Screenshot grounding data
------------------------

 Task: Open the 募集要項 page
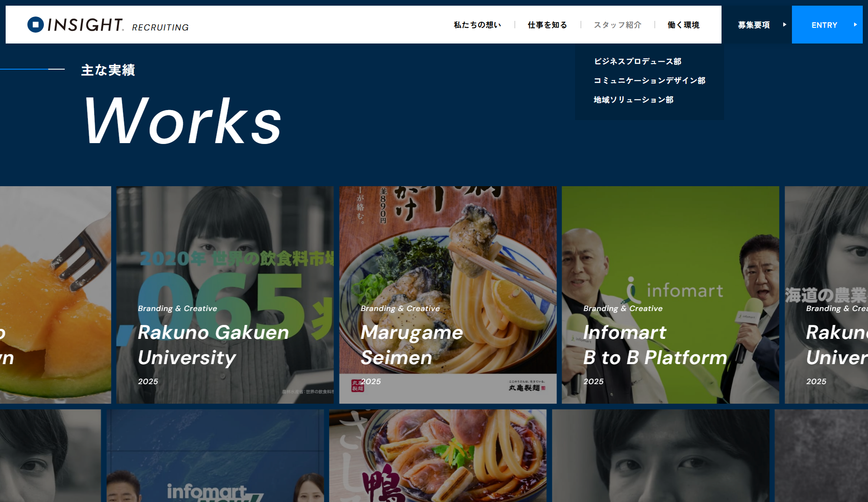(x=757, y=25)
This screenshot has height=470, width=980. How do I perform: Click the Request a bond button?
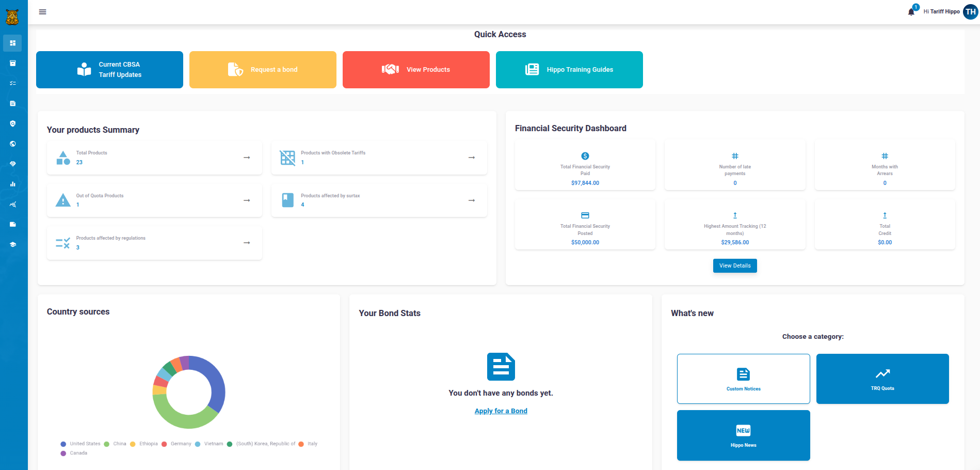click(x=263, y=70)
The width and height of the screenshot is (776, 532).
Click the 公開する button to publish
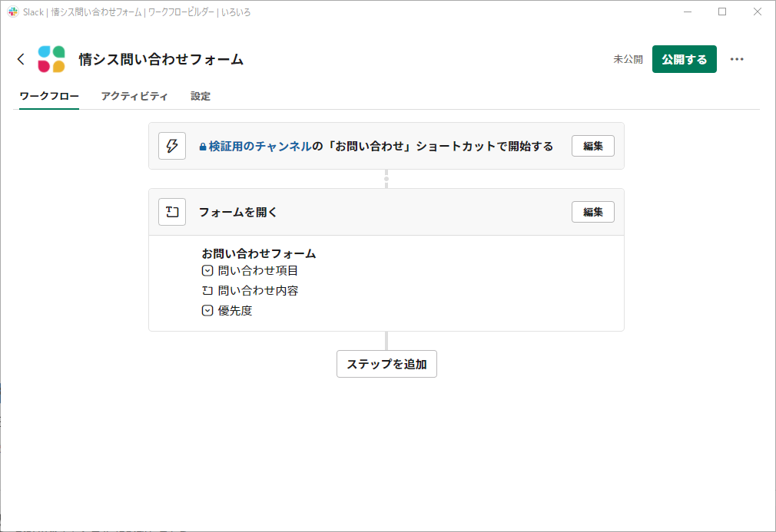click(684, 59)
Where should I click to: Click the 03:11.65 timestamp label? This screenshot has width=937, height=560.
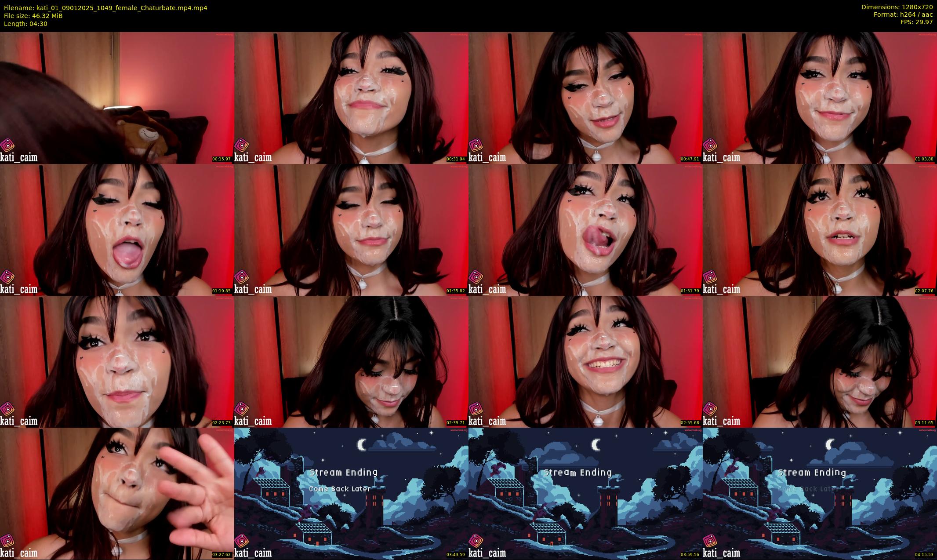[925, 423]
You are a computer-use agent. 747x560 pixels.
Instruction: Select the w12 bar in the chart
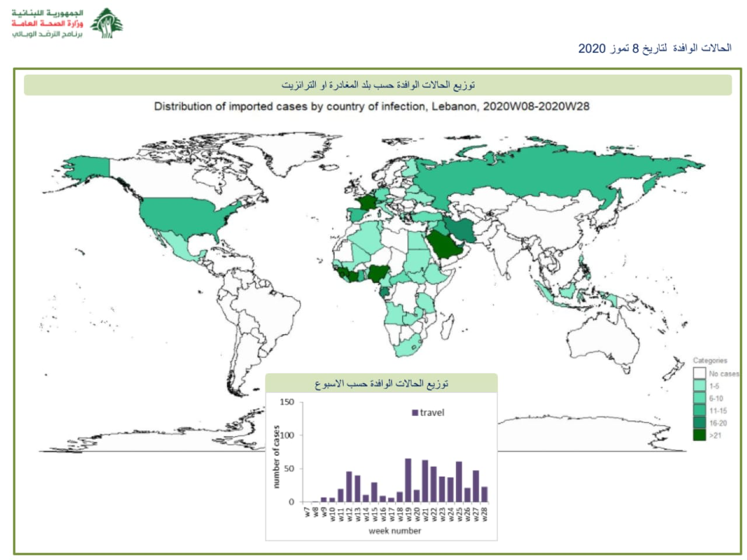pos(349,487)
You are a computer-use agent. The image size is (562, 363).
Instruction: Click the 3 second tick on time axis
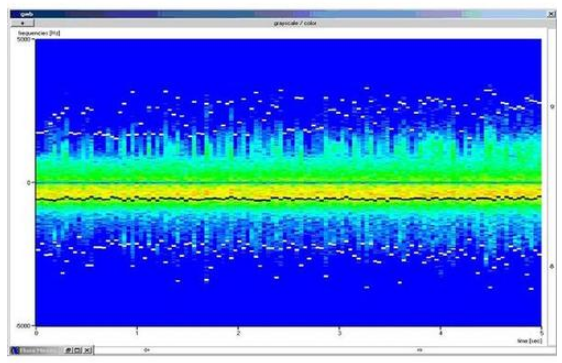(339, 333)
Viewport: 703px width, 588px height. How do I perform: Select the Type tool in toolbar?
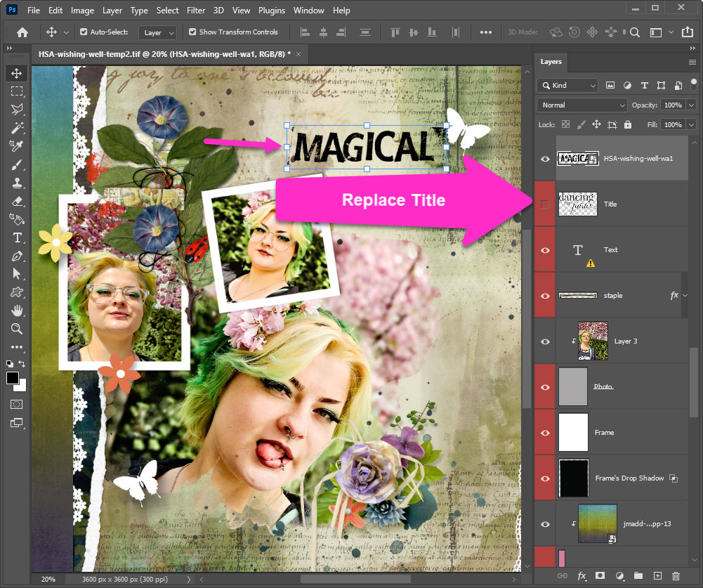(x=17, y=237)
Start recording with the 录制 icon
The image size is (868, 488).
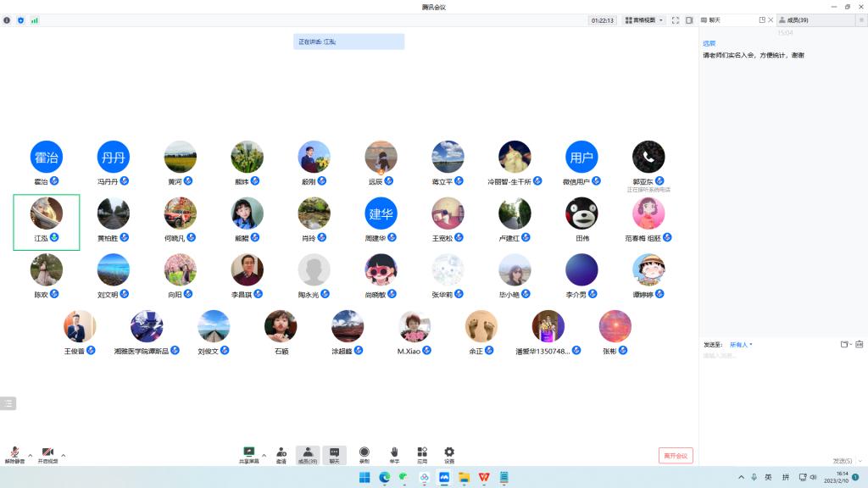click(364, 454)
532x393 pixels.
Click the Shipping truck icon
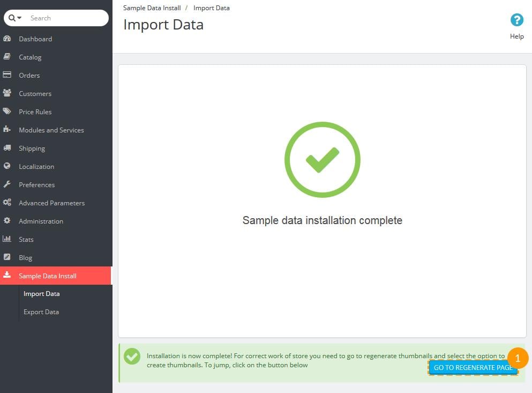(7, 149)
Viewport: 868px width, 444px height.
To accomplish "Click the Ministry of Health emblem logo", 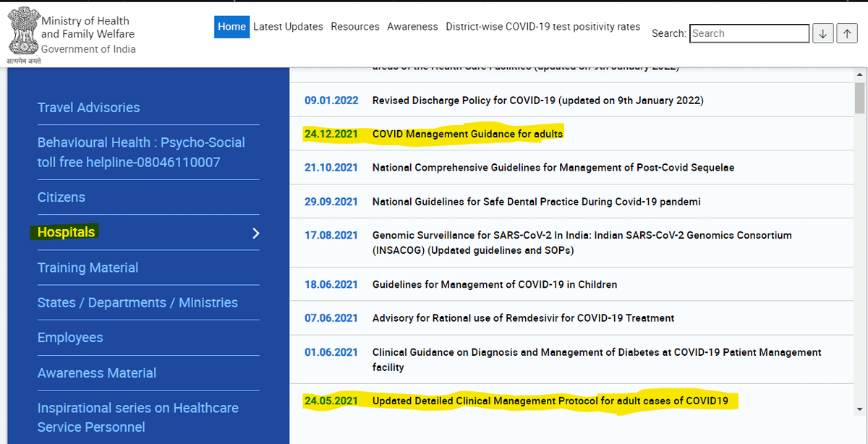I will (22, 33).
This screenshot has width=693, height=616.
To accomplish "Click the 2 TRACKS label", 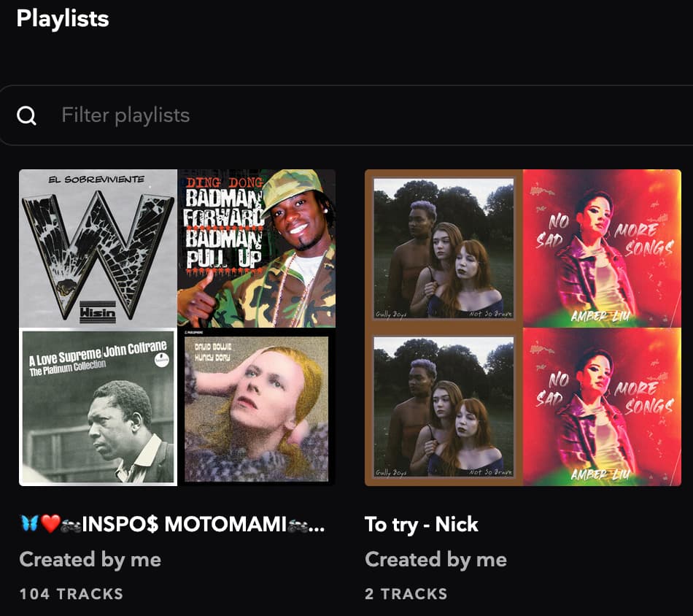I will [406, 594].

------------------------

INSTRUCTIONS TO FOLLOW
Beginning with the first line of the records above, extract each line exactly through the line that holds "Viewport: 868px width, 444px height.", both ends included. Omit pictures.

SOLUTION FOR THIS EXERCISE
 Task: Open the 募集要項 page
(x=757, y=25)
This screenshot has height=470, width=980. How do I perform: Click the Request a bond button?
click(x=263, y=70)
The width and height of the screenshot is (776, 532).
Click the 公開する button to publish
click(684, 59)
Where should I click to: Click the 03:11.65 timestamp label? This screenshot has width=937, height=560.
[925, 423]
You are a computer-use agent. 747x560 pixels.
Instruction: Select the w12 bar in the chart
pos(349,487)
You are a computer-use agent. The image size is (562, 363).
Instruction: Click the 3 second tick on time axis
(339, 333)
Viewport: 703px width, 588px height. How do I perform: Select the Type tool in toolbar?
(x=17, y=237)
Start recording with the 录制 icon
The image size is (868, 488).
click(364, 454)
532x393 pixels.
Click the Shipping truck icon
(7, 149)
Viewport: 868px width, 444px height.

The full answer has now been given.